This work addresses the significant drop in robustness of existing mathematical reasoning models when confronted with semantically relevant but computationally irrelevant distractors, a problem exacerbated in low-resource language settings. The authors propose reframing mathematical reasoning as a task of generating executable computation graphs and introduce, for the first time, a distractor-aware structured intermediate representation that explicitly models distractor nodes. Leveraging the Gemma-3 architecture and combining supervised fine-tuning with Group Relative Policy Optimization, the model achieves strong robustness against distractors without relying on distractor-augmented training data. On the DISTRACTMATH-BN benchmark, it attains weighted accuracy comparable to specialized reasoning models while reducing inference token consumption by 89%, substantially improving both efficiency and robustness.
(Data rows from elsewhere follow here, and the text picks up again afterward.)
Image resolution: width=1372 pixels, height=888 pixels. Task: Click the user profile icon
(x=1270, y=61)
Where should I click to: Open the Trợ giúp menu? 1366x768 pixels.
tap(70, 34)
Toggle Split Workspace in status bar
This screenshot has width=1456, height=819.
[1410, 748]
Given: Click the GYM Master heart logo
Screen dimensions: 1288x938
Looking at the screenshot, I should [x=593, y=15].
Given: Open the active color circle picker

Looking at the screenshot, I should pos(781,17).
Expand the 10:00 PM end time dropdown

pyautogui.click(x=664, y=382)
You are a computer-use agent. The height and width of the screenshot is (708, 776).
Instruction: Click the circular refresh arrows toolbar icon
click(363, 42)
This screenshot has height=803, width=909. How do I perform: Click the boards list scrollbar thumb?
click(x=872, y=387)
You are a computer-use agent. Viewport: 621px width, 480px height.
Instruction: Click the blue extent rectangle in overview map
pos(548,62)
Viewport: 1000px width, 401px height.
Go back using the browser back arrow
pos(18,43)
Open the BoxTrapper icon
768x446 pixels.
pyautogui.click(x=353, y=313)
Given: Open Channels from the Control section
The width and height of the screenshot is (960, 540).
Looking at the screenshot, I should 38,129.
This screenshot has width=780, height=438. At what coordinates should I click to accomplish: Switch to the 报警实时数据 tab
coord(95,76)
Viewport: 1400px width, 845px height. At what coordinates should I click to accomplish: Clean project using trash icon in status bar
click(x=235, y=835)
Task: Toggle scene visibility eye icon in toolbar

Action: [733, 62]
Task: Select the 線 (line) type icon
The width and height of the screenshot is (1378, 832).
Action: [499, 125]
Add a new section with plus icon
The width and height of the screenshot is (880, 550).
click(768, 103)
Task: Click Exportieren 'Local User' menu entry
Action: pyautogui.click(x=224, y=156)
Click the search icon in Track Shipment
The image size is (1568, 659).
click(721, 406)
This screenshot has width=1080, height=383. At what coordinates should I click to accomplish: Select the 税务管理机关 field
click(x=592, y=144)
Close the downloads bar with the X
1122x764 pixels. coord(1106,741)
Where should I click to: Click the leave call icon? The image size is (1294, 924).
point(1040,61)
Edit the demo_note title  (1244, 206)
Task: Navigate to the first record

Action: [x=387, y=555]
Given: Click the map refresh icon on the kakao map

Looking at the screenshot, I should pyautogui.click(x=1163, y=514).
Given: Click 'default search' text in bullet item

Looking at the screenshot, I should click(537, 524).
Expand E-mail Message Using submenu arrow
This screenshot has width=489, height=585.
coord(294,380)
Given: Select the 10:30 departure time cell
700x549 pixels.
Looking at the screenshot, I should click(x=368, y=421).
Chain-of-Thought (CoT) prompting is widely adopted for mathematical problem solving, including in low-resource languages, yet its behavior under irrelevant context remains underexplored. To systematically study this challenge, we introduce DISTRACTMATH-BN, a Bangla benchmark that augments MGSM and MSVAMP with semantically coherent but computationally irrelevant information. Evaluating seven models ranging from 3B to 12B parameters, we observe substantial performance degradation under distractors: standard models drop by up to 41 points, while reasoning-specialized models decline by 14 to 20 points despite consuming five times more tokens. We propose {\dag}DAGGER, which reformulates mathematical problem solving as executable computational graph generation with explicit modeling of distractor nodes. Fine-tuning Gemma-3 models using supervised fine-tuning followed by Group Relative Policy Optimization achieves comparable weighted accuracy on augmented benchmarks while using 89 percent fewer tokens than reasoning models. Importantly, this robustness emerges without explicit training on distractor-augmented examples. Our results suggest that enforcing structured intermediate representations improves robustness and inference efficiency in mathematical reasoning compared to free-form approaches, particularly in noisy, low-resource settings.